» **Check your understanding**:
1) Duplicate the part of the Broward schools article below from "Cartwright, according to" up to and including "surrounding school safety.".
2) Put this sentence from the Broward schools article below into Spanish: "School safety has been a particularly critical issue in Broward County schools."

Broward County Superintendent Vickie Cartwright is on the hot seat today as the Broward County School Board considers firing her — again — the day after the state Department of Education (DOE) dinged her for ignoring its safety information requests.
The last two months have been full of upheaval for the chief of the nation’s sixth-largest school district. Facing a Board with a majority Gov. Ron DeSantis appointed, Cartwright was fired Nov. 14 in the last, scheduled meeting of that so-called “reform board.”
Elections replaced three out of five of those DeSantis appointees, however, and the late-night firing was rescinded Dec. 13 with a plan to revisit her dismissal.
And now comes Scott Strauss, the vice chancellor of the DOE’s Office of Safe Schools (OSS), blasting Cartwright in a Monday letter, first reported in the Sun Sentinel, for not providing data the state asked for in September. It’s a chronic issue for which the OSS will hold the Superintendent “fully accountable,” the letter says.
School safety has been a particularly critical issue in Broward County schools. The state’s worst school shooting happened there in 2018. And subsequent evaluation of the incident at Marjory Stoneman Douglas High School in Parkland that left 17 dead and 17 others injured uncovered numerous failures on the school district’s part.
Those issues predated Cartwright’s tenure — she began as interim Superintendent in 2021 — but the DOE has increased its oversight of best school safety practices throughout the state.
Cartwright, according to Strauss’ letter, was asked on Sept. 1 — and agreed to provide — the following documentation:
— Any documentation discussing referral tracking and corresponding data from the program designed to address student infractions that the convicted Parkland school shooter went through.
— The district’s annual budget since 2017.
— Any documentation regarding how the district reported criminal incidents that occurred on campus over the past several years.
— Any documentation regarding training for collecting student incident data, known as School Environmental Safety Incident Reporting or SESIR.
— A copy of the data from the 41,000 parents who responded to a school survey outlining concerns surrounding school safety.
— Any documentation regarding how your faculty reports criminal incidents that have occurred on campus.
— Any documentation regarding the school safety aspect of an $800 million bond for school building improvements, that were long delayed.
Cartwright’s response has been unsatisfactory, according to Strauss’ letter, also sent to Broward County School Board members.

» **Data extract**:

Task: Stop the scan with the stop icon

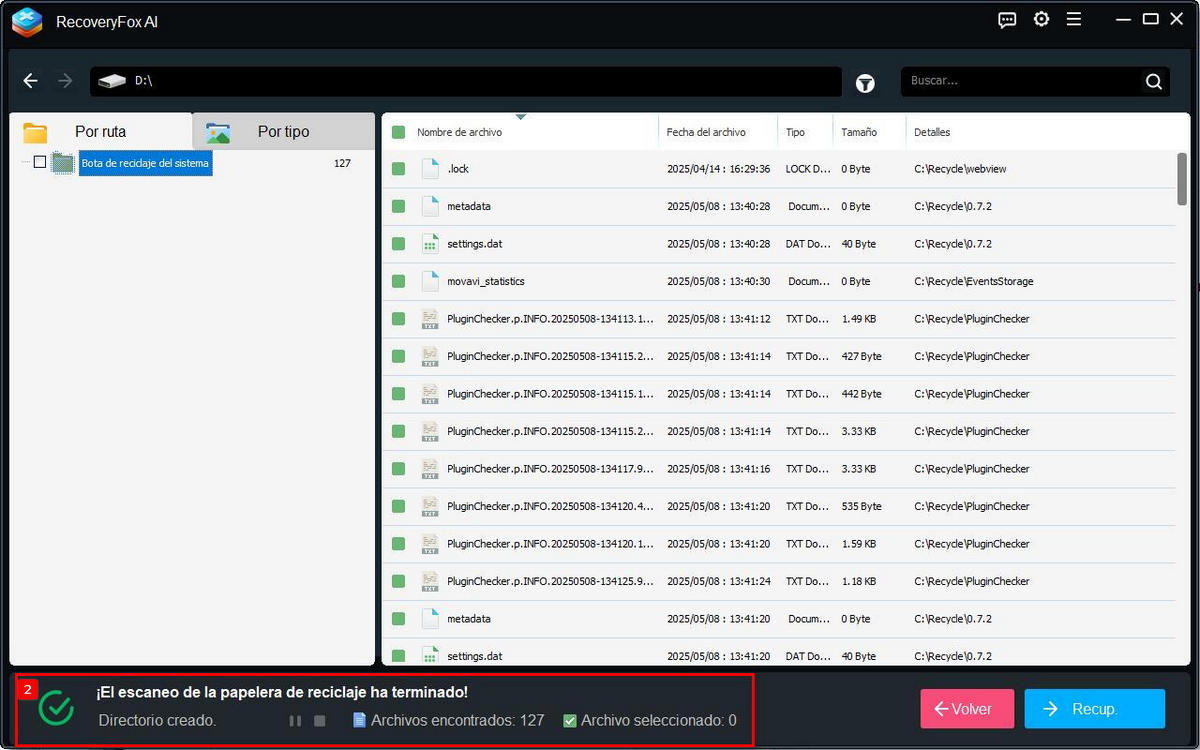Action: tap(320, 721)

» **Answers for each item**:
1)
Cartwright, according to Strauss’ letter, was asked on Sept. 1 — and agreed to provide — the following documentation:
— Any documentation discussing referral tracking and corresponding data from the program designed to address student infractions that the convicted Parkland school shooter went through.
— The district’s annual budget since 2017.
— Any documentation regarding how the district reported criminal incidents that occurred on campus over the past several years.
— Any documentation regarding training for collecting student incident data, known as School Environmental Safety Incident Reporting or SESIR.
— A copy of the data from the 41,000 parents who responded to a school survey outlining concerns surrounding school safety.

2) La seguridad escolar ha sido un tema especialmente crítico en las escuelas del condado de Broward.